Direito das Sociedades Comerciais - Órgãos de Fiscalização

 

Direito das Sociedades Comerciais

Órgãos de Fiscalização

Competência dos órgãos de fiscalização

No que respeita aos órgãos de fiscalização em geral, refere-nos, desde logo o artigo 420º, nº 1 e 2 do CSC (competência do fiscal único ou do conselho fiscal)  é fastidiosamente repetido ao longo das alíneas do artigo 423º-F (comissão de auditoria) e em quinze das dezasseis alíneas do art. 441º (conselho geral e de supervisão). Além destes catálogos extensos, o Código revela outros artigos que atribuem competências aos órgãos de fiscalização, convergentes entre eles.

Fiscalização da administração da sociedade
Observância da lei e dos estatutos
Contabilística
Receção e tratamento de denúncias
Dos sistemas de gestão de riscos e controlos internos
Arts. 420º, 1, l), 423-F, p), 441º, 1 p) instrumental

Fiscalização da administração da sociedade
Quadro legal – arts. 420º, 1, a), 423º-F, 1, a) 441º, 1 d).

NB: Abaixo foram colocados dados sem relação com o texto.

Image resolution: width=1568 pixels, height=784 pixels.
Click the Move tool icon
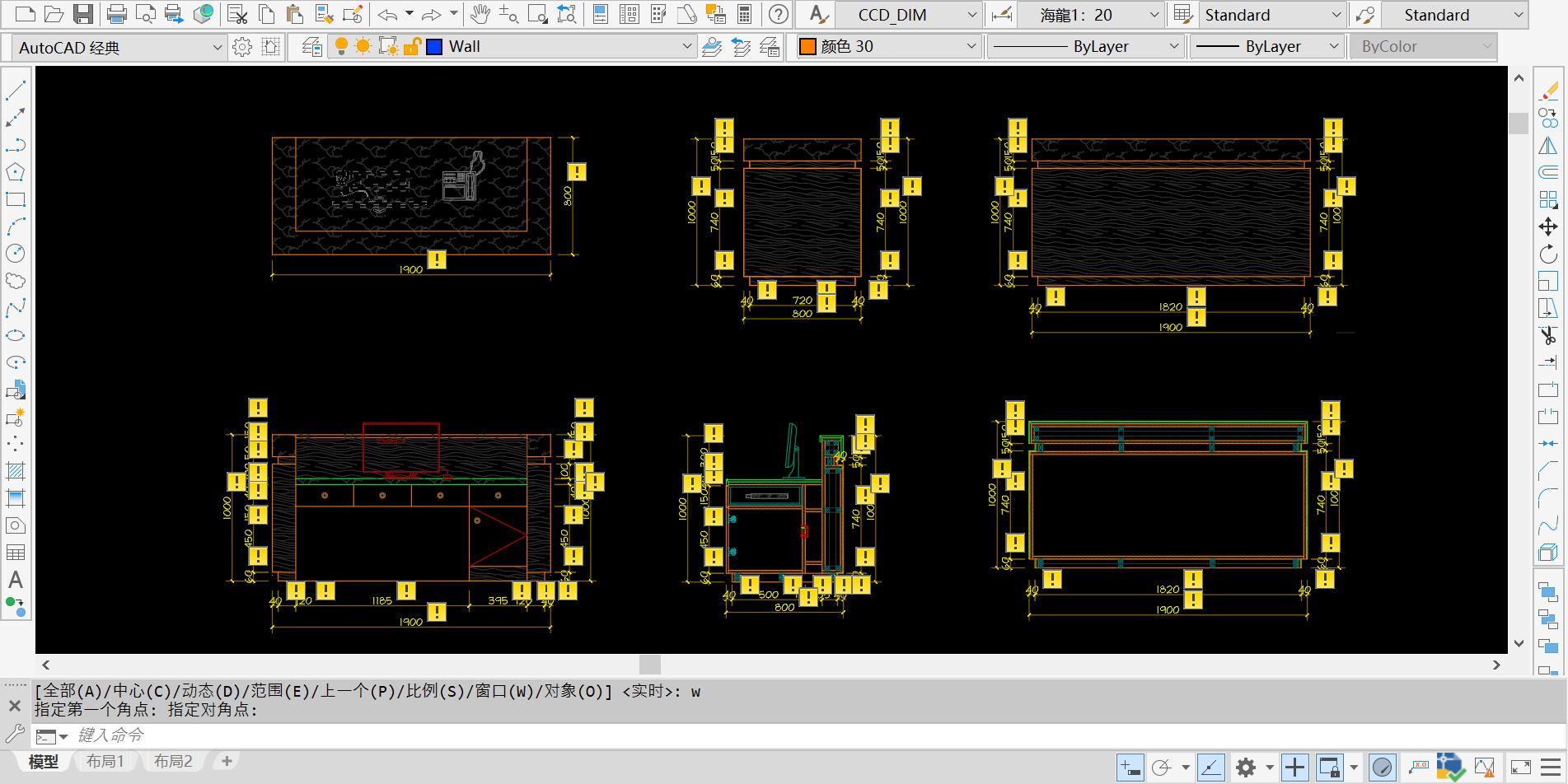point(1547,226)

Controlo ou fiscalização do órgão de administração, além da legalidade formal, é também o controlo do cumprimento das regras, procedimentos de gestão criteriosa e ordenada bem como o controlo da adequação da organização empresarial e da eficiência económica da sociedade.

Fiscalização da observância da lei e dos estatutos
Quadro legal – 420º, b); 423-F, 1, b), 441º, e)).

Além da lei societária, cumpre promover a observância da lei laboral, fiscal, contratual, da concorrência, ambiental, etc. O controlo do cumprimento da legislação efetiva-se de modo preventivo e reativo, sendo ao fiscalizador alertar os administradores e/ou sócios bem como arguir judicialmente a invalidade de deliberações dos sócios ou do órgão de administração (art. 57º, 59º, 1; 412º, 1; 433º, 1).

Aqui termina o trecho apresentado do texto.